- What to do
Return the entire listing, character for character.

################

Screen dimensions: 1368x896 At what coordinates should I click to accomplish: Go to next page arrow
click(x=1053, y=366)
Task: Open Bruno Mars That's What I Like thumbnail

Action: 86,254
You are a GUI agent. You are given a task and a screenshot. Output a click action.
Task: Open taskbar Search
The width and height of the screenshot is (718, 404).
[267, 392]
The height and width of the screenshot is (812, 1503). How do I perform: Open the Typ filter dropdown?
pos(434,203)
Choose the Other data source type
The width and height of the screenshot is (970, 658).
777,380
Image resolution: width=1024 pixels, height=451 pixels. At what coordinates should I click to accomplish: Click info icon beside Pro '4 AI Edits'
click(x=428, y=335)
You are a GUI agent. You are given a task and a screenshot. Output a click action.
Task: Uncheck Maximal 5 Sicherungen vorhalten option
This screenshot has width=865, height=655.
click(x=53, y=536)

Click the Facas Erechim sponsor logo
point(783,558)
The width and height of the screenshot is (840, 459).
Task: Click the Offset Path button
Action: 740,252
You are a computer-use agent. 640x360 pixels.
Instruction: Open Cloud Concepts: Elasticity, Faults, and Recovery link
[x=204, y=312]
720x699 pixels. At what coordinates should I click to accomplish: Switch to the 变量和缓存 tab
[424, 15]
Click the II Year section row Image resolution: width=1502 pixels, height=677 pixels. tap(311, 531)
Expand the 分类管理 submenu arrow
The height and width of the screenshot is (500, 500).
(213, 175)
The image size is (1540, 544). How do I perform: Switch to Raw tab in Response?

################

- Answer section
Screen dimensions: 1368x896 At what coordinates should I click to accomplish: Go to next page arrow
click(x=1053, y=366)
Task: Open Bruno Mars That's What I Like thumbnail

Action: 86,254
You are a GUI agent. You are given a task and a screenshot. Output a click action.
Task: Open taskbar Search
The width and height of the screenshot is (718, 404).
[267, 392]
The height and width of the screenshot is (812, 1503). How do I perform: Open the Typ filter dropdown?
pos(434,203)
Choose the Other data source type
The width and height of the screenshot is (970, 658).
777,380
Image resolution: width=1024 pixels, height=451 pixels. At what coordinates should I click to accomplish: Click info icon beside Pro '4 AI Edits'
click(x=428, y=335)
You are a GUI agent. You are given a task and a screenshot. Output a click action.
Task: Uncheck Maximal 5 Sicherungen vorhalten option
This screenshot has width=865, height=655.
click(x=53, y=536)

Click the Facas Erechim sponsor logo
point(783,558)
The width and height of the screenshot is (840, 459).
Task: Click the Offset Path button
Action: 740,252
You are a computer-use agent. 640x360 pixels.
Instruction: Open Cloud Concepts: Elasticity, Faults, and Recovery link
[x=204, y=312]
720x699 pixels. At what coordinates should I click to accomplish: Switch to the 变量和缓存 tab
[424, 15]
Click the II Year section row Image resolution: width=1502 pixels, height=677 pixels. tap(311, 531)
Expand the 分类管理 submenu arrow
The height and width of the screenshot is (500, 500).
(213, 175)
The image size is (1540, 544). How do I perform: Switch to Raw tab in Response?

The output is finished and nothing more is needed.